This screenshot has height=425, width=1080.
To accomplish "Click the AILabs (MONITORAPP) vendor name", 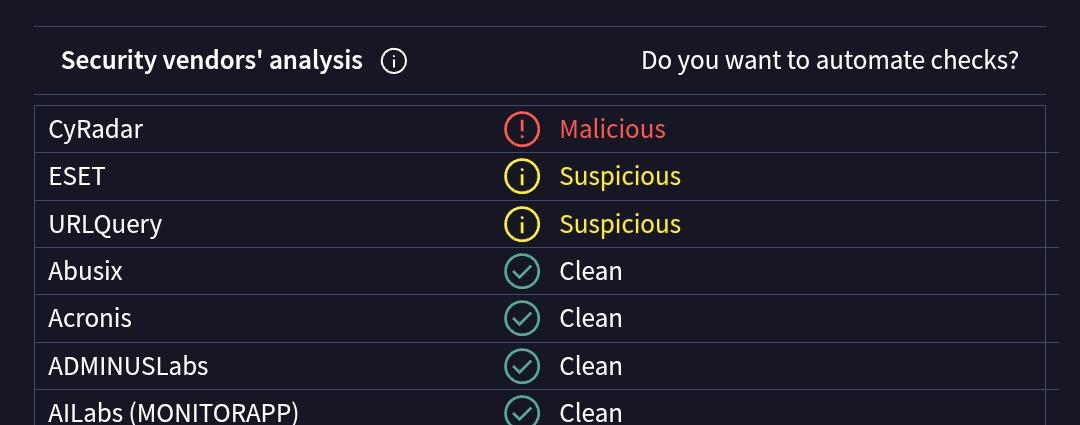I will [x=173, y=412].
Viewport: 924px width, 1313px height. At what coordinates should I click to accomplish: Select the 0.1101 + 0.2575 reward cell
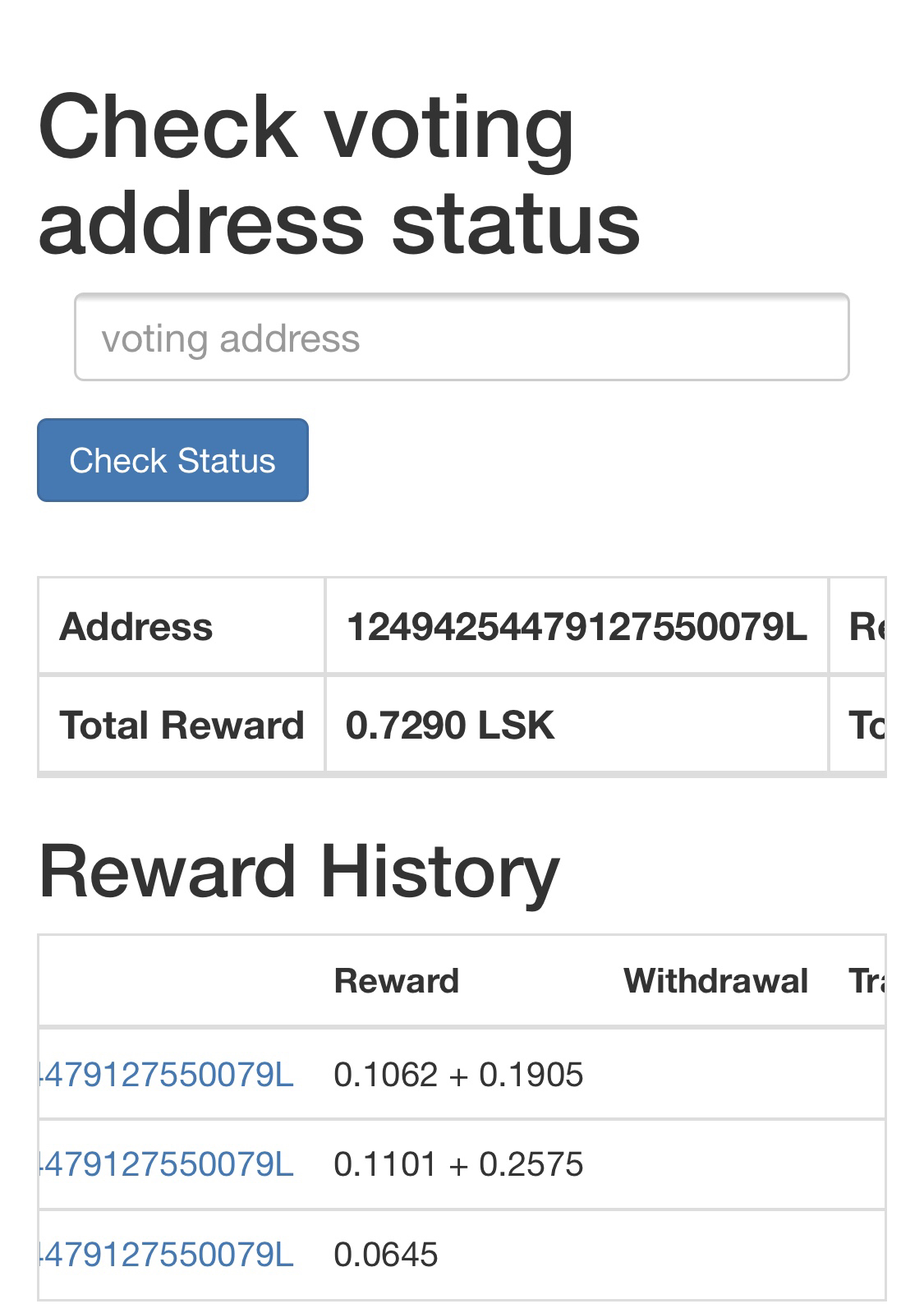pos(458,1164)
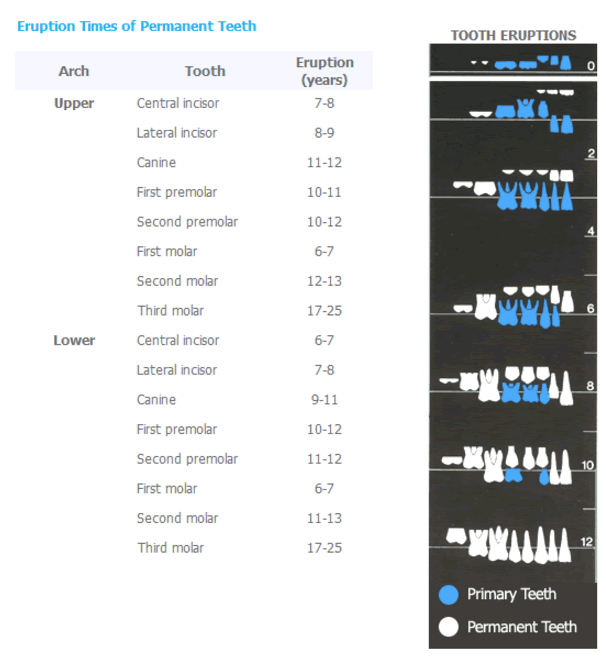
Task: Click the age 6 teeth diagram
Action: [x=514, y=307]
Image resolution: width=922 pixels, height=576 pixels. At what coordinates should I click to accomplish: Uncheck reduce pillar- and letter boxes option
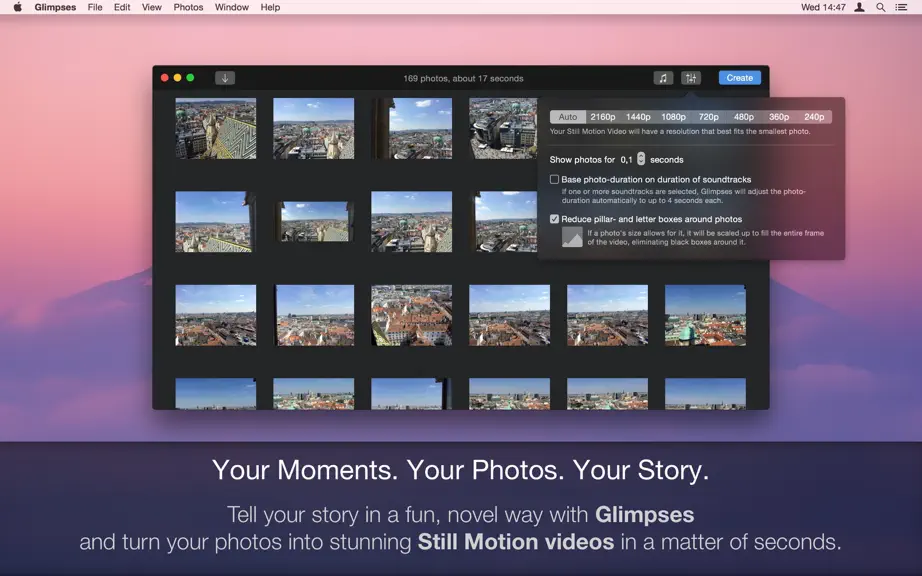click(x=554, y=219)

※ ※ ※

• [WHAT TO PRODUCE]: Ignoring the pictures, write out word for word only the lines from the one containing "Image resolution: width=922" through the last line of the data, both ends included.

• [FINAL ANSWER]:
Image resolution: width=922 pixels, height=576 pixels. At what coordinates should I click to accomplish: Uncheck reduce pillar- and letter boxes option
click(x=554, y=219)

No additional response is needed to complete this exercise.